* [Records from a data collection]:
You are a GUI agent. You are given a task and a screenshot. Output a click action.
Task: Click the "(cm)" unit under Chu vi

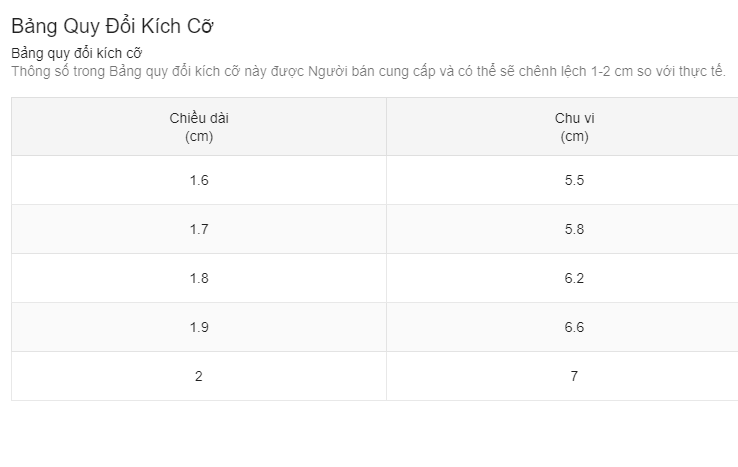(x=574, y=136)
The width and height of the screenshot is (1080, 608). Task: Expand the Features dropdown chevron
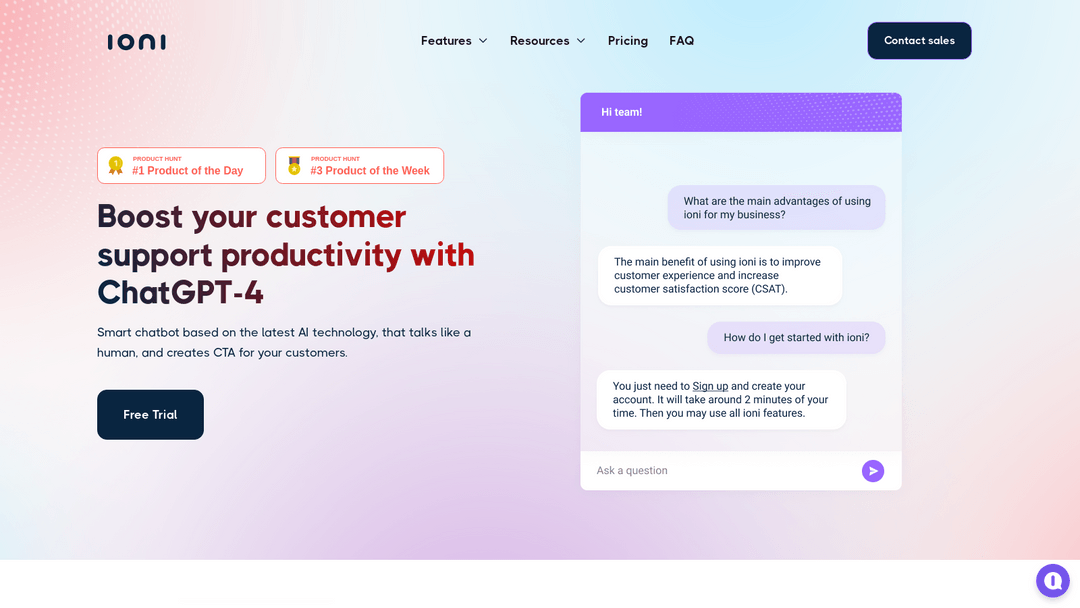pyautogui.click(x=483, y=41)
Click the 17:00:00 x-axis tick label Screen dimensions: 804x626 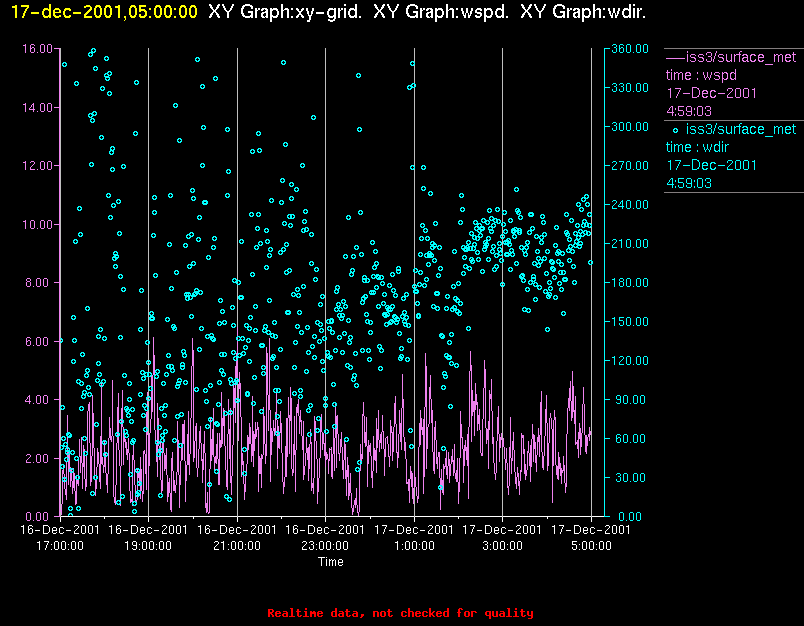pyautogui.click(x=59, y=546)
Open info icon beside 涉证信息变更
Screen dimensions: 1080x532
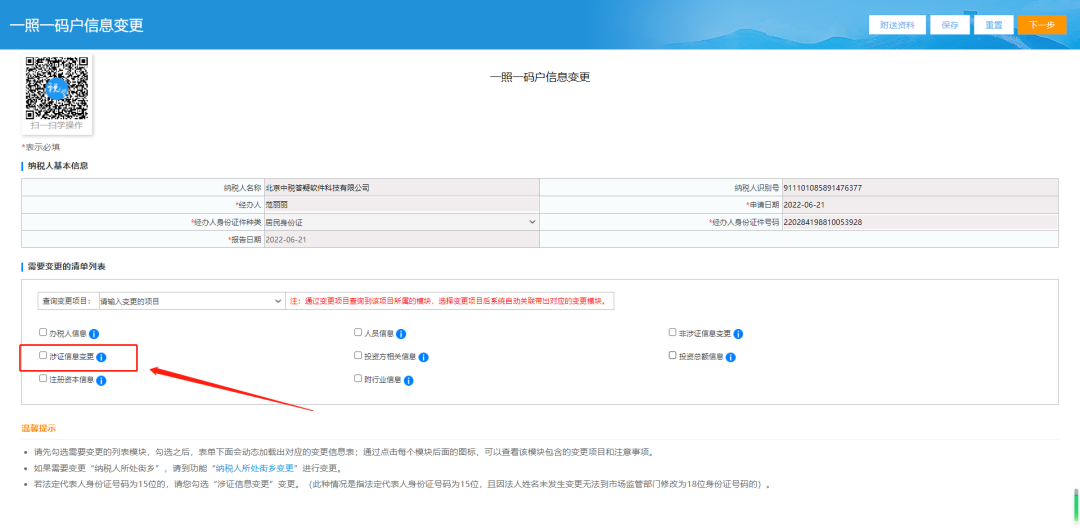(x=101, y=357)
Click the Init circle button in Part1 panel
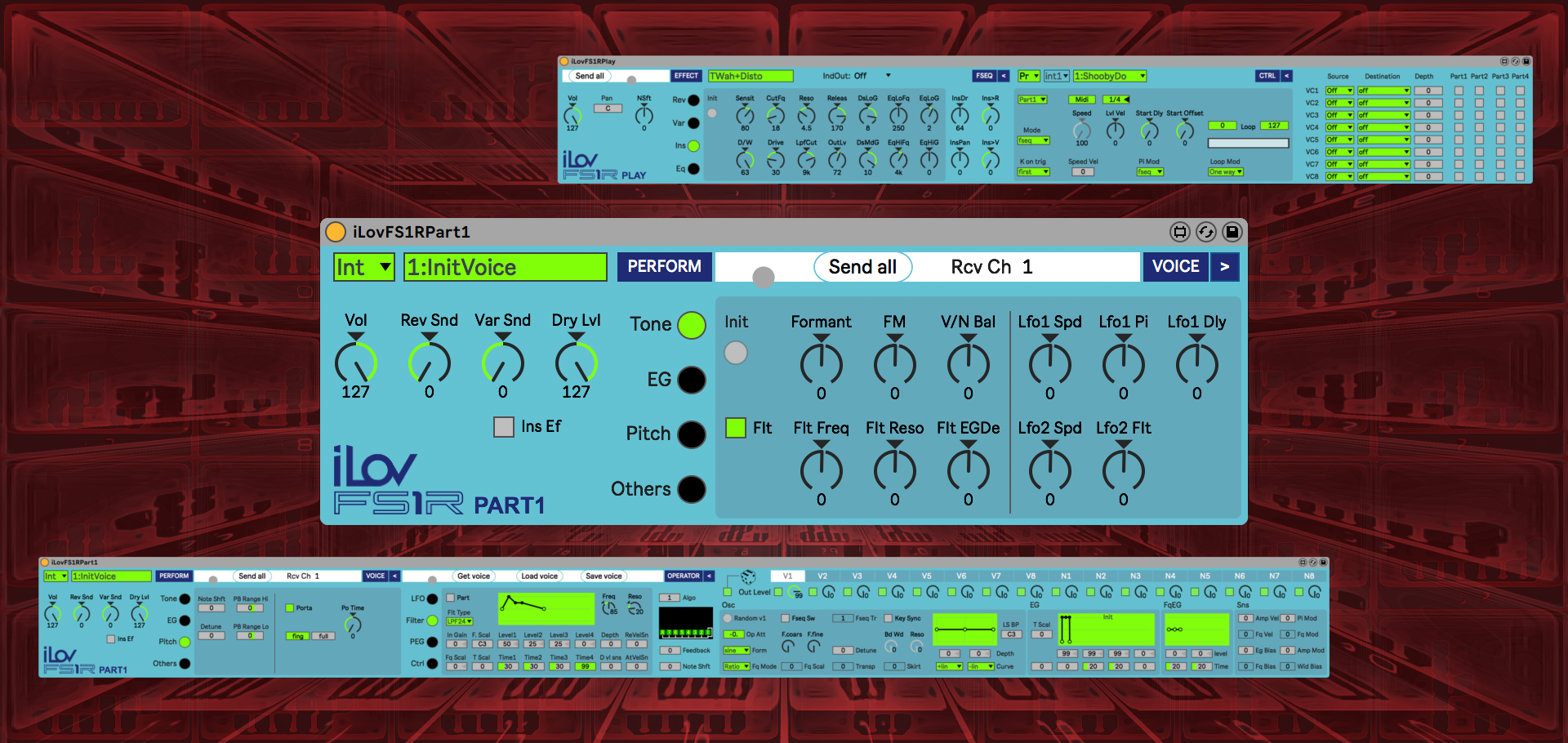The height and width of the screenshot is (743, 1568). pos(736,353)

* [Directions]: Starting at the line that contains "Open info icon beside 涉证信息变更", return every line through the end of the records above exactly as written, and return no pictures.

* [Response to this task]:
Open info icon beside 涉证信息变更
Screen dimensions: 1080x532
(x=101, y=357)
Click the Init circle button in Part1 panel
The height and width of the screenshot is (743, 1568). pos(736,353)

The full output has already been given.